= MATERIAL SUPPLIED =
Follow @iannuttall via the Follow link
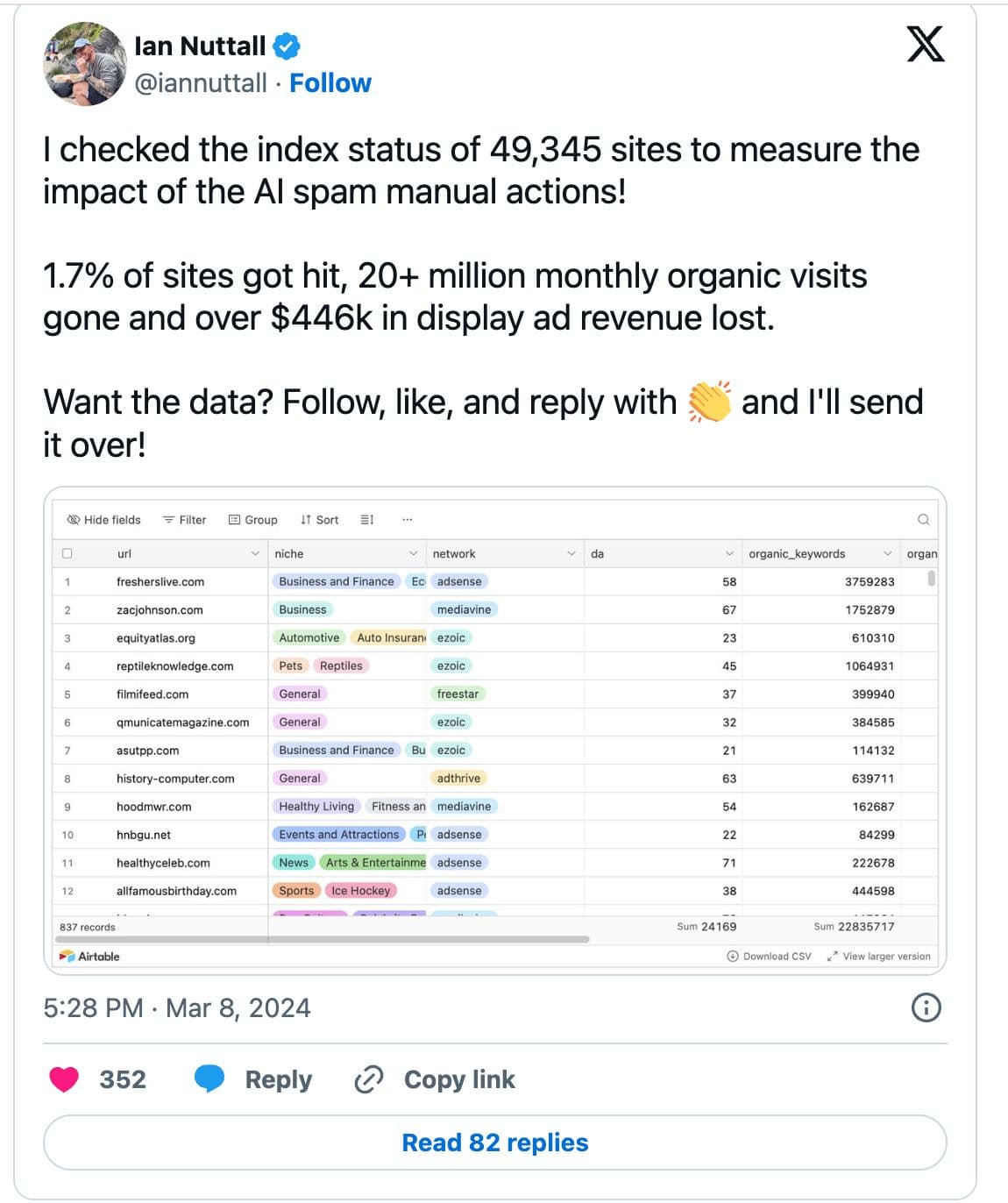 (x=330, y=82)
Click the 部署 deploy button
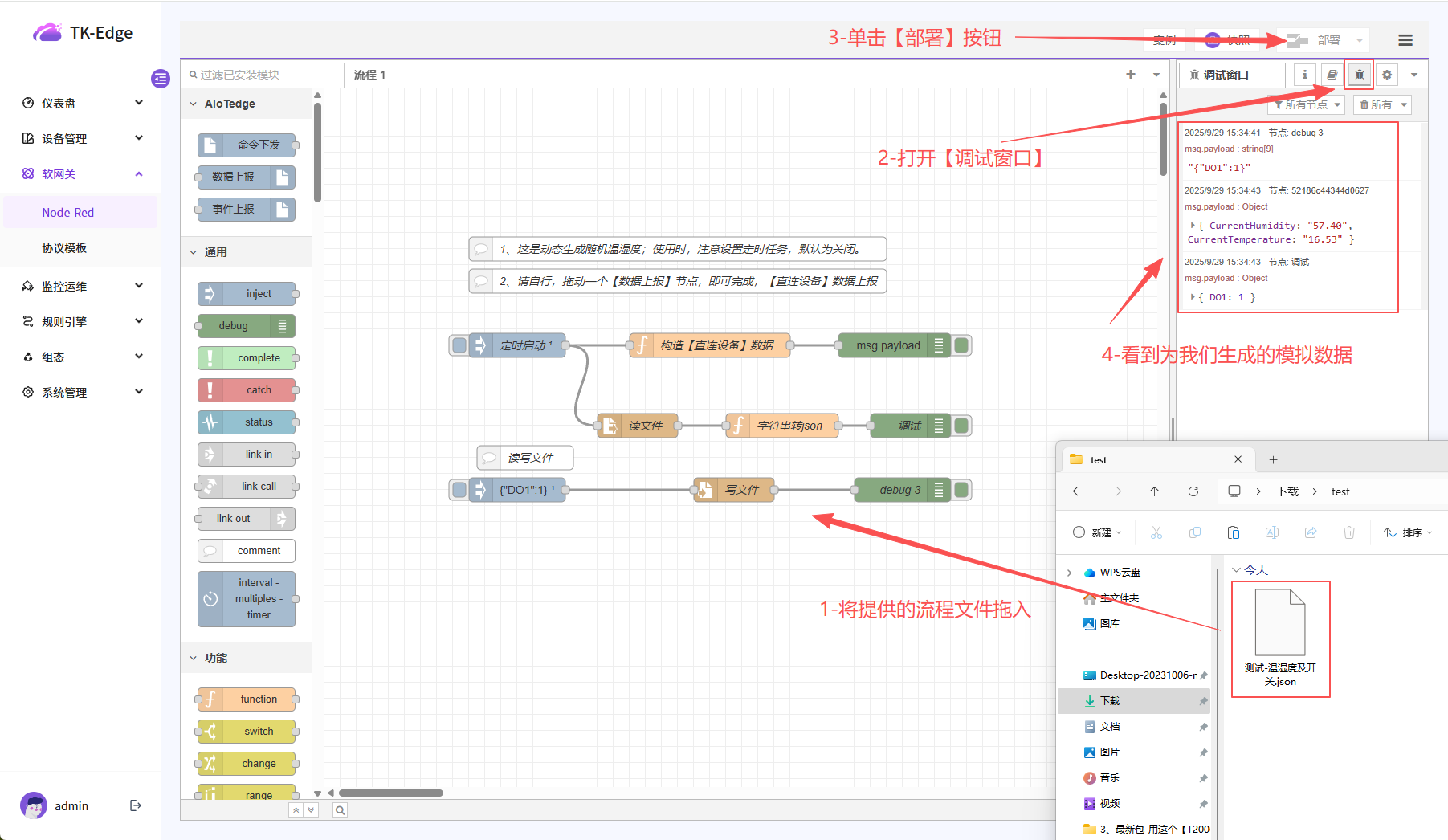The height and width of the screenshot is (840, 1448). (x=1318, y=40)
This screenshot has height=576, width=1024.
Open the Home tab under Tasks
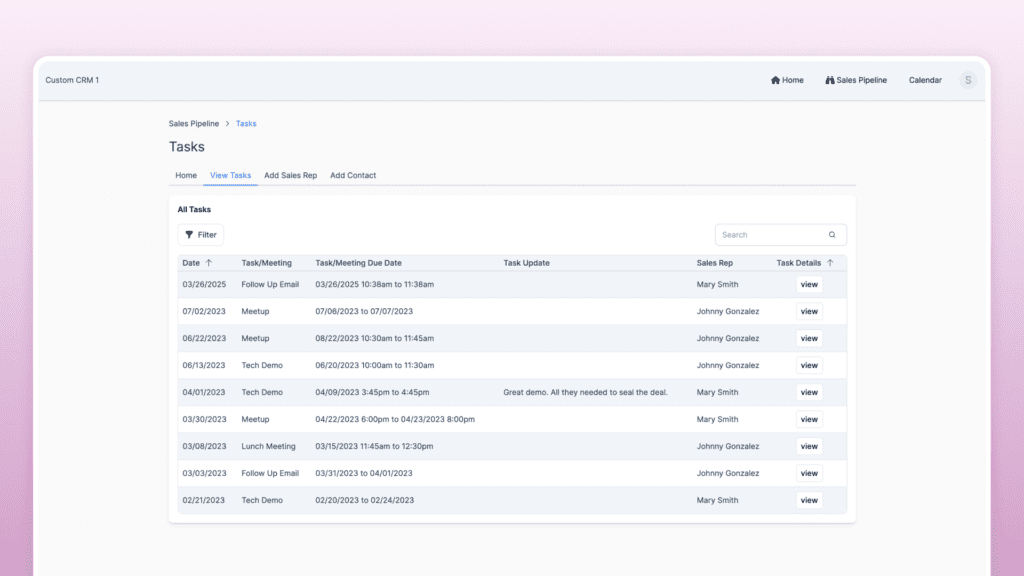[186, 175]
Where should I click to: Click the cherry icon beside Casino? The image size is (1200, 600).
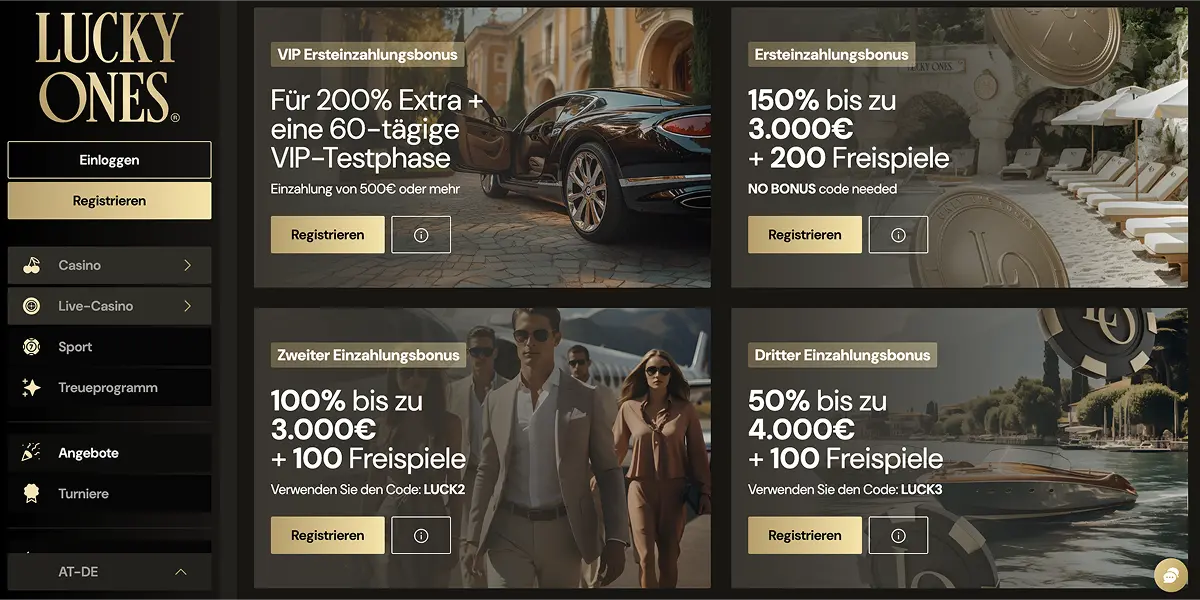coord(31,265)
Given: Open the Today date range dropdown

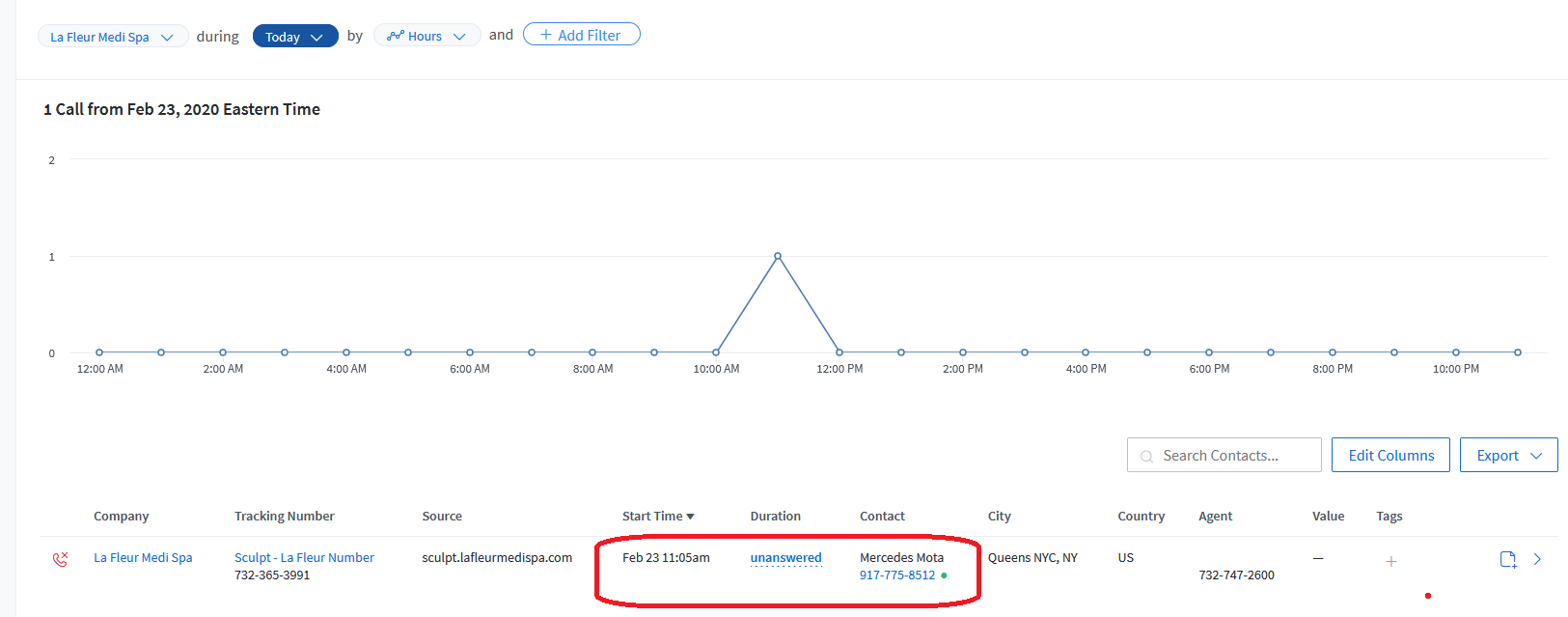Looking at the screenshot, I should click(295, 37).
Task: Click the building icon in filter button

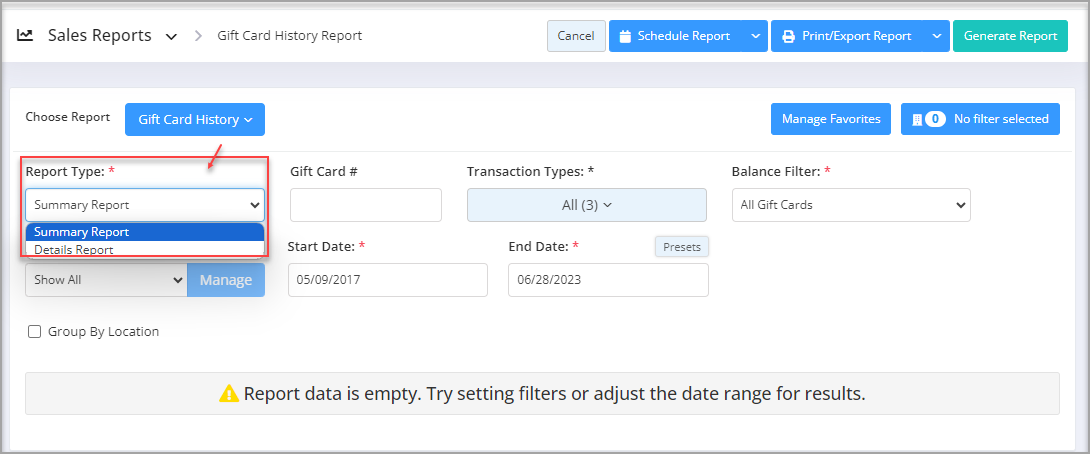Action: coord(917,119)
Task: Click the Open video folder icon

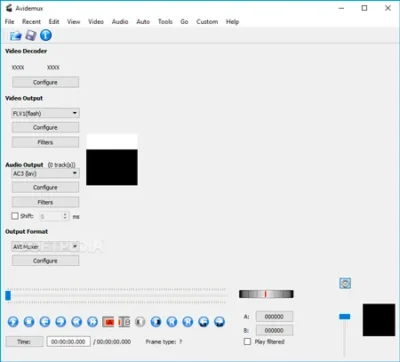Action: click(15, 35)
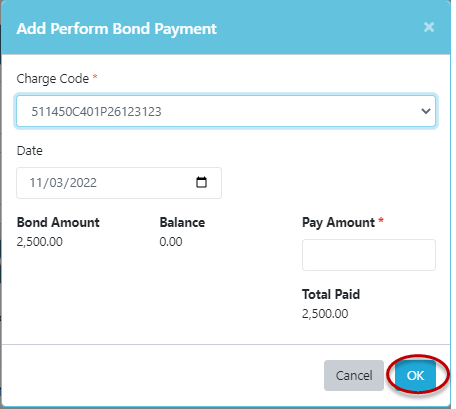Click the Add Perform Bond Payment title
Screen dimensions: 456x409
tap(117, 29)
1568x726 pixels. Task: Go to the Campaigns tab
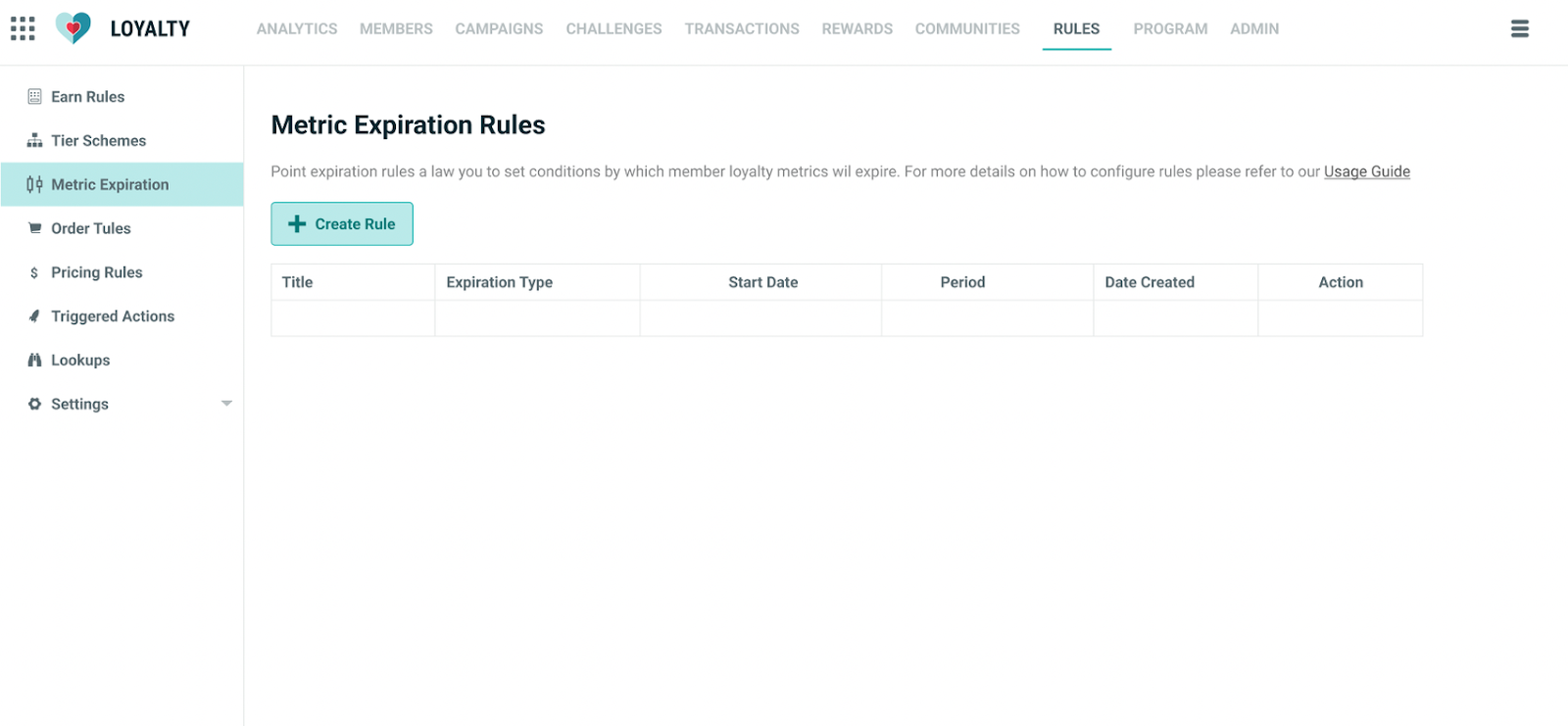pyautogui.click(x=499, y=29)
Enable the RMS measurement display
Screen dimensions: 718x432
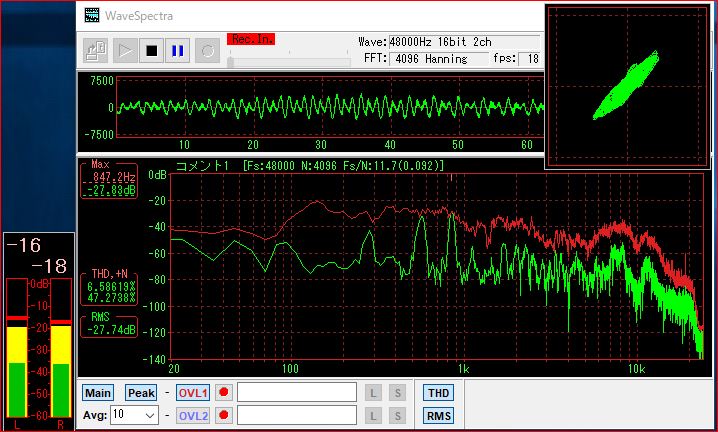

= WHAT TO PRODUCE =
Give back every entry in full, exactly as written, with no picture included.

= EXERCISE RESPONSE =
Follow @iannuttall via the Follow link
 (x=330, y=82)
Click the 部署 deploy button
The height and width of the screenshot is (840, 1448). (x=1318, y=40)
This screenshot has height=576, width=1024.
Open the Home tab under Tasks
[186, 175]
Where should I click to: Click the cherry icon beside Casino? The image size is (1200, 600).
coord(31,265)
Given: Open the Today date range dropdown

Looking at the screenshot, I should click(295, 37).
Task: Click the building icon in filter button

Action: coord(917,119)
Task: Click the Open video folder icon

Action: click(15, 35)
Click the Add Perform Bond Payment title
Screen dimensions: 456x409
tap(117, 29)
1568x726 pixels. Task: Go to the Campaigns tab
pyautogui.click(x=499, y=29)
Enable the RMS measurement display
Screen dimensions: 718x432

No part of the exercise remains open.